» **What to do**: I need the lines from the one containing "Task: Click the green Active capture status" through the last line of the entries retyped exactly, with no pictures among them.

[Saved data entries]

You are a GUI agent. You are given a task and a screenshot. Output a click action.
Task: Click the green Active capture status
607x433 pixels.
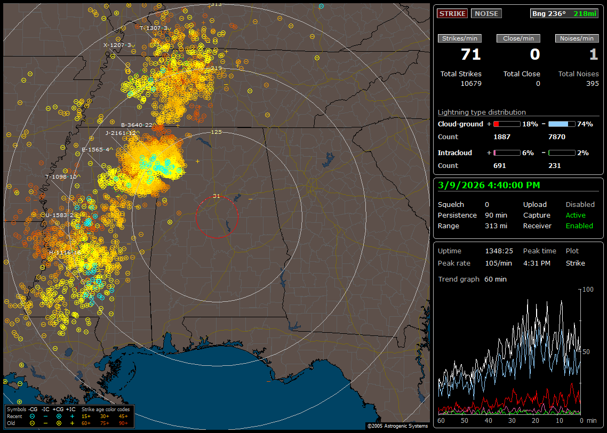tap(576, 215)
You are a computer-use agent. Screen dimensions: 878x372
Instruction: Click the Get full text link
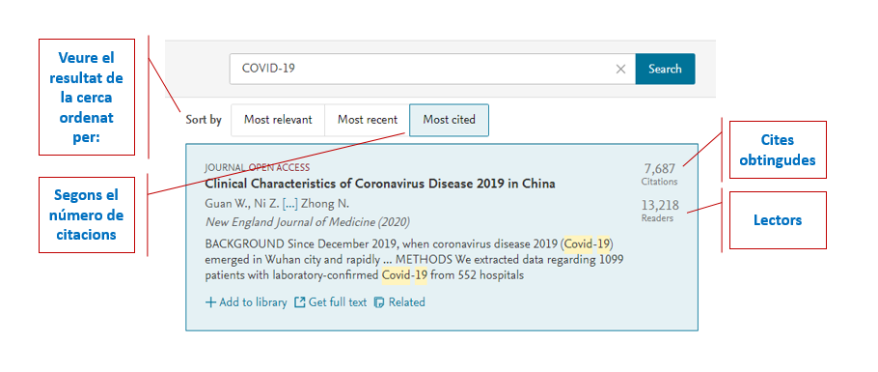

» **Exercise output**:
Task: Click the green Active capture status
607x433 pixels.
tap(576, 215)
You are a computer-use agent. Screen dimensions: 878x372
Instruction: Click the Get full text link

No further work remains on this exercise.